Four-loop moments of the heavy quark vacuum polarization function in perturbative QCD

TL;DR

The paper computes four-loop (alpha_s^3) corrections to the first two Taylor coefficients of the heavy-quark vacuum polarization function, focusing on non-singlet diagrams. It uses integration-by-parts and Laporta's algorithm to reduce thousands of integrals to 13 master integrals, with a mix of analytic and high-precision numerical evaluations. The authors provide explicit expressions for the coefficients C_0^{(3)} and C_1^{(3)} and demonstrate their impact on the charm- and bottom-quark masses via QCD sum-rule moments, reporting m_c(3 GeV) ≈ 1.023 GeV and m_b(10 GeV) ≈ 3.665 GeV with substantially reduced theoretical uncertainties. An independent confirmation and note on reduced scale dependence corroborate the robustness of these four-loop results for precise quark-mass determinations.

Abstract

New results at four-loop order in perturbative QCD for the first two Taylor coefficients of the heavy quark vacuum polarization function are presented.
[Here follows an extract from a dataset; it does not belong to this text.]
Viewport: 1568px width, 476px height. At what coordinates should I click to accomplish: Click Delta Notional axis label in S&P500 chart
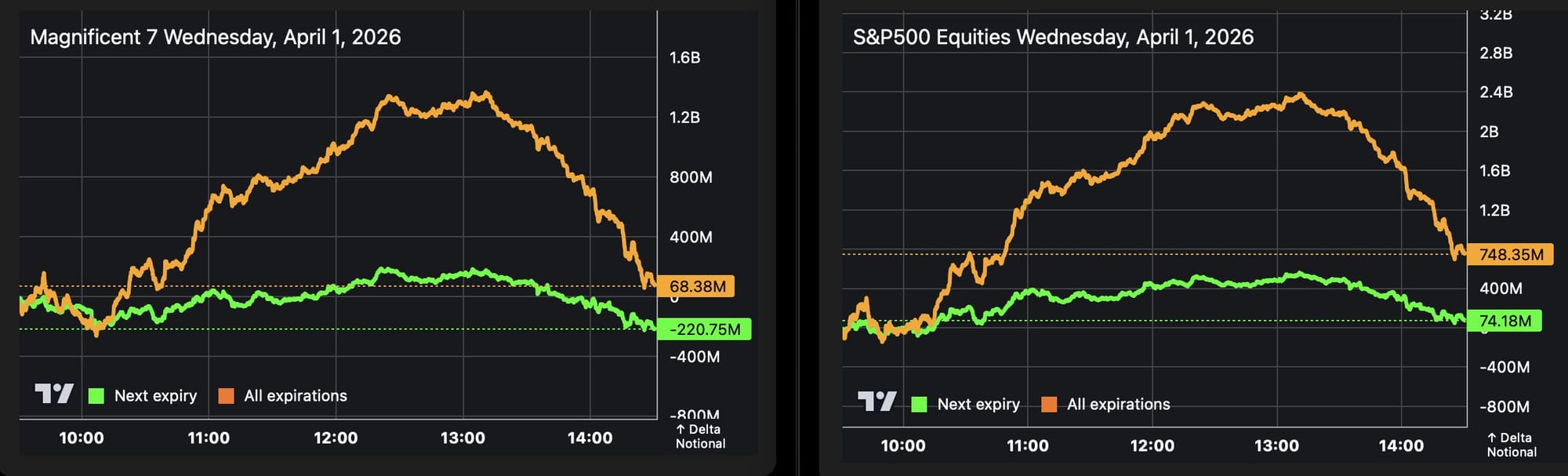1511,445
They can be used to perform a precise determination of the charm- and bottom-quark mass. Implications for the value of the quark masses are briefly discussed.

Figures (2)

• Figure 1: Factorized or analytically known master integrals. The solid (dashed) lines denote massive (massless) propagators.
• Figure 2: Master integrals where only a few terms of their $\varepsilon$-expansion are known analytically. The solid (dashed) lines denote massive (massless) propagators.